> EXERCISE DETAILS
Note the line containing "Where should I"; from it through the last line below, give only those lines again, exactly, both ends included, skipping pictures.
#####
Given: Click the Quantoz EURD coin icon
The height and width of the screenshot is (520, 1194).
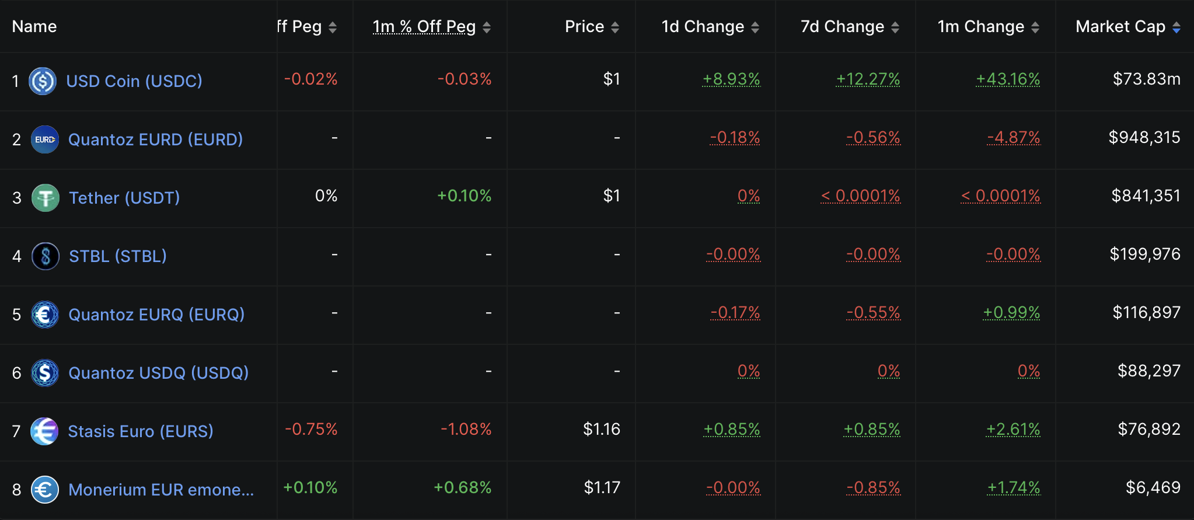Looking at the screenshot, I should point(44,139).
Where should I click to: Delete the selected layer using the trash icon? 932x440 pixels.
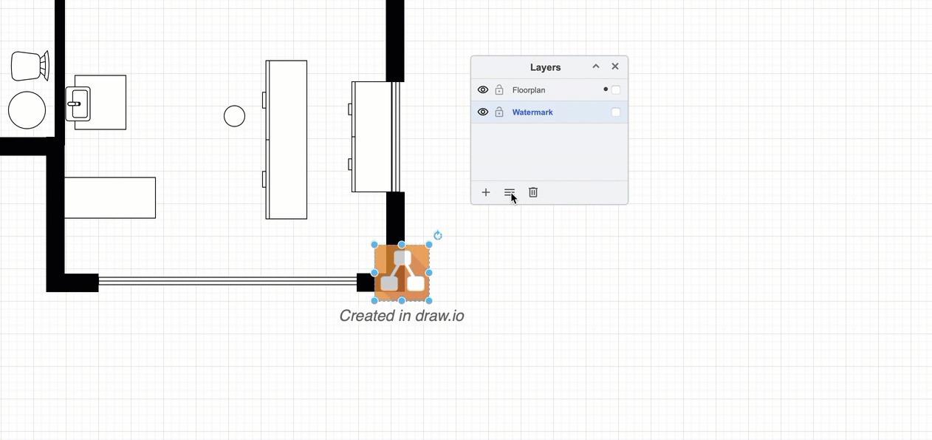click(532, 192)
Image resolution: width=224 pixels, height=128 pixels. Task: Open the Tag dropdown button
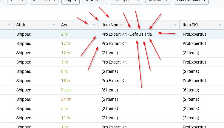[70, 1]
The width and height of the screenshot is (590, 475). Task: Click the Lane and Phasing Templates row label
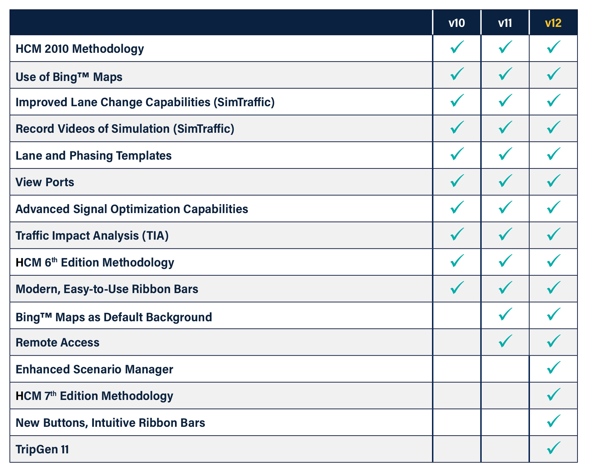tap(94, 155)
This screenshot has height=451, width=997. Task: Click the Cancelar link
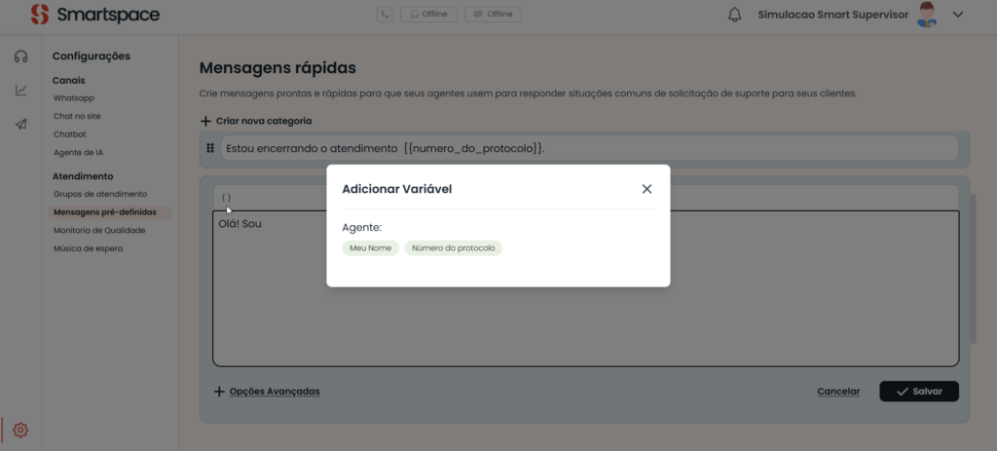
#####
> FINISHED TASK
Where should I click to: Delete the selected layer using the trash icon? 932x440 pixels.
click(532, 192)
Image resolution: width=224 pixels, height=128 pixels. Task: Open the Tag dropdown button
[70, 1]
The width and height of the screenshot is (590, 475). Task: Click the Lane and Phasing Templates row label
tap(94, 155)
This screenshot has height=451, width=997. Task: Click the Cancelar link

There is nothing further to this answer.